> PROBLEM STATEMENT
Please rewrite every line of the entries below, text included, with each coordinate in the answers scaled to 0.25 of its value and rounded to the nearest whole number, halves going up. Leave the pictures out of your reply.

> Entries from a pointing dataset
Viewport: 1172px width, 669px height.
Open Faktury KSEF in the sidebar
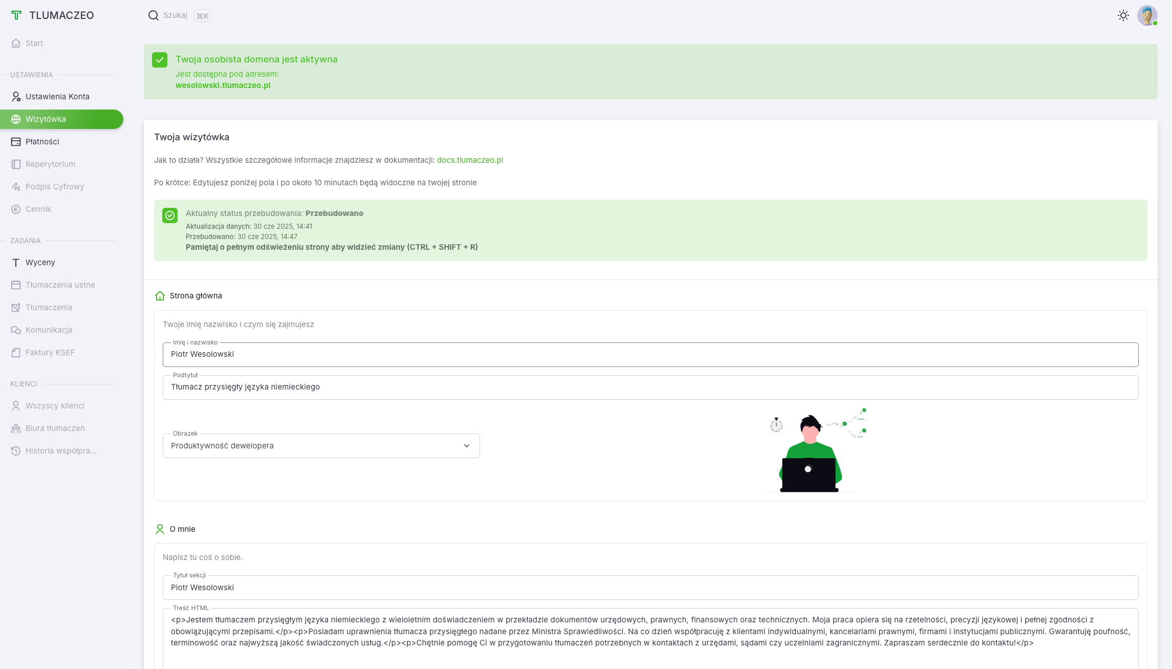coord(50,353)
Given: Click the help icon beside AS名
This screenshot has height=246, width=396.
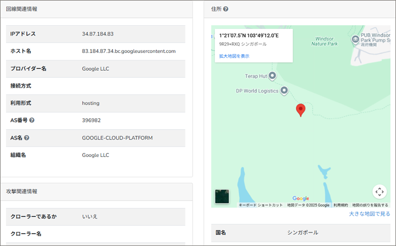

> TASK RESPONSE
Viewport: 1172px width, 669px height.
Open Faktury KSEF in the sidebar
coord(13,88)
Given: Click the help icon beside AS名
This screenshot has height=246, width=396.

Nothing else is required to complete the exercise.